Heat from waste incinerator could be used to grow tomatoes

Heat from waste incinerator could be used to grow tomatoes

Tonnes of tomatoes could be grown using heat and carbon dioxide from a controversial waste incinerator being built in Essex. Early plans show at least five huge glasshouses around the edge of the integrated waste management facility (IWMF) in Rivenhall, outside Witham, currently being built by waste company Indaver.

The company behind the potential plans - Oasthouse Ventures – already heat two massive greenhouses together spanning 70 acres in Bury St Edmunds and Norwich using heat pumps with waste sewage water from local treatment works to grow peppers, tomatoes and cucumbers.

Early drawings plans for Rivenhall show two banks of greenhouses sitting on either side of the main incinerator development stretching considerable lengths. At the time of publication, no planning applications have been submitted for the plans. But those ideas come amid Essex County Council agreeing that the Indaver no longer has to comply with a condition that the entire project - originally envisaged with a paper pulping plant - has to be built out in full.
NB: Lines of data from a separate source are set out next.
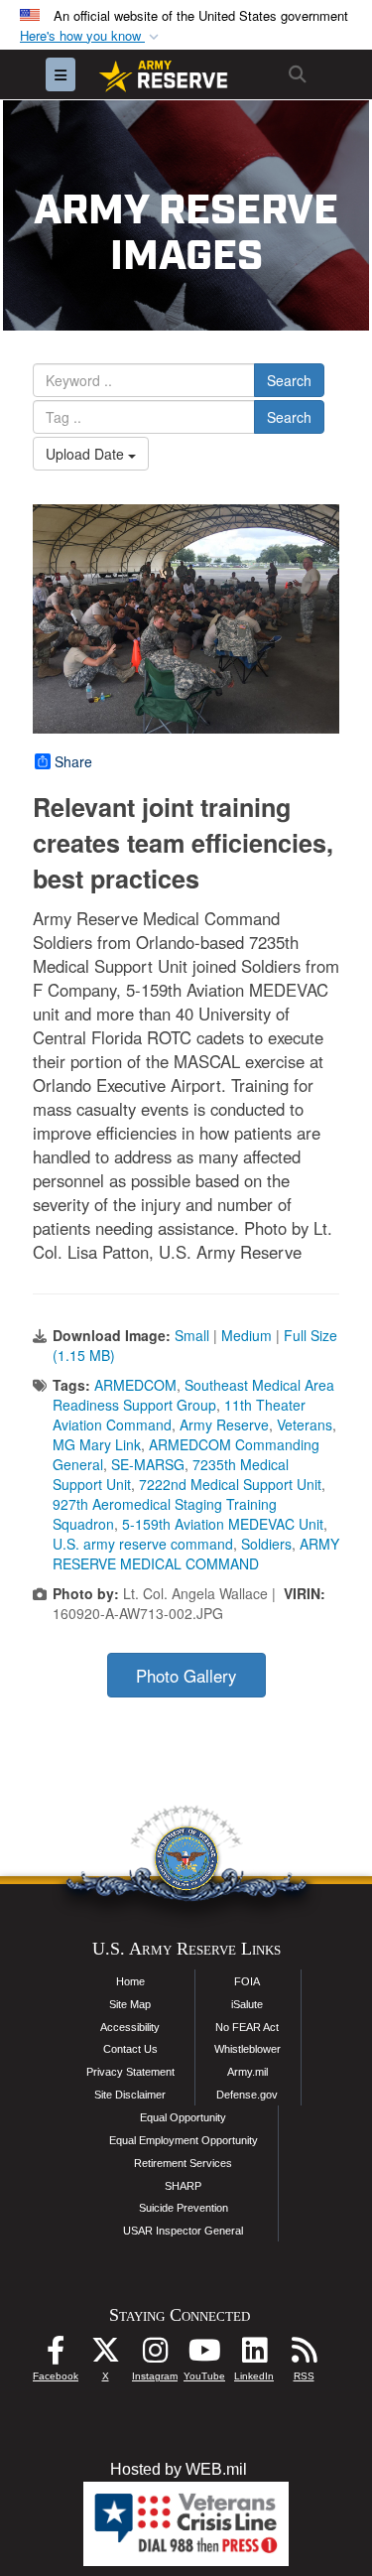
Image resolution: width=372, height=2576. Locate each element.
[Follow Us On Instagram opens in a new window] (155, 2355)
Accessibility (130, 2027)
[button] (91, 36)
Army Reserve (224, 1424)
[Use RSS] (303, 2355)
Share (73, 761)
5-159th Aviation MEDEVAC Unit (222, 1524)
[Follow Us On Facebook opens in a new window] (55, 2355)
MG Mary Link (97, 1444)
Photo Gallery (186, 1676)
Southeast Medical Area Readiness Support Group (193, 1395)
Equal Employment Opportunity (183, 2140)
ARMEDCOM (135, 1385)
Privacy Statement (130, 2072)
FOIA (247, 1981)
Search (289, 380)
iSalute (247, 2004)
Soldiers (266, 1544)
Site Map (130, 2004)
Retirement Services (183, 2163)
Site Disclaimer (130, 2095)
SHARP (183, 2186)
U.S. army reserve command (143, 1544)
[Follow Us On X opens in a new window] (105, 2355)
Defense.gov (247, 2095)
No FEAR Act (247, 2027)
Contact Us (130, 2049)
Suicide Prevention (183, 2208)
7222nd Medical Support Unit (230, 1484)
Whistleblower (247, 2049)
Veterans (304, 1424)
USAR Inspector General (183, 2231)
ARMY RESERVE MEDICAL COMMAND (196, 1553)
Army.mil (247, 2072)
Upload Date (87, 454)
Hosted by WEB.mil (178, 2469)
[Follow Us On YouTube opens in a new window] (204, 2355)
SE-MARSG (148, 1464)
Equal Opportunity (183, 2117)
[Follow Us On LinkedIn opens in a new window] (254, 2355)
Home (130, 1981)
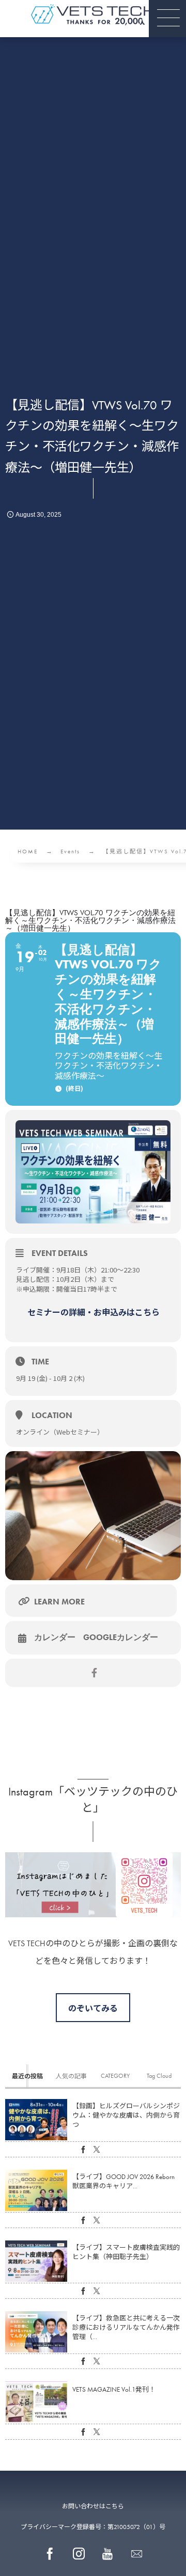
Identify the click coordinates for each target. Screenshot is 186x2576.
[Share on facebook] (94, 1673)
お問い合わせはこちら (93, 2506)
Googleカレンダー (120, 1637)
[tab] (27, 2075)
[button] (167, 18)
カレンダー (54, 1637)
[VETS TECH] (93, 14)
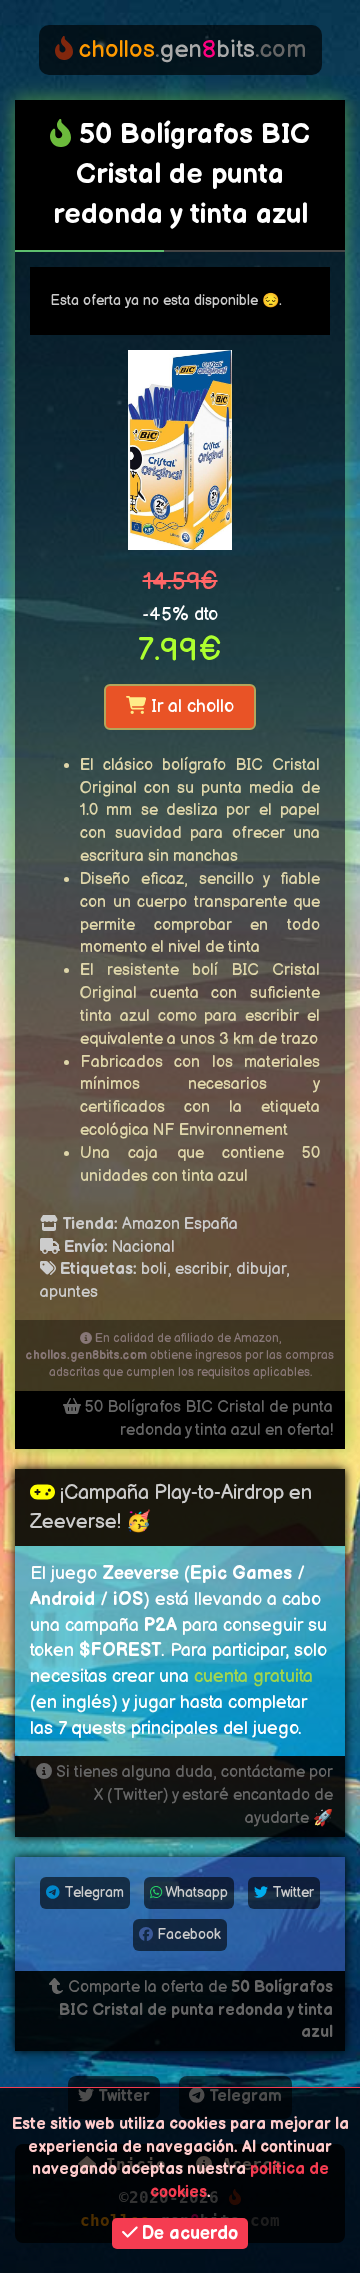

It was originally stipulated under condition 66 that the IWMF operation must include a combined heat and power (CHP) plant, a paper pulping plant, and an anaerobic digestion facility to treat food and green waste thereby generating biogas for the production of electricity on-site. A materials recycling facility and a mechanical biological treatment facility must also be delivered and operational by December 31, 2026.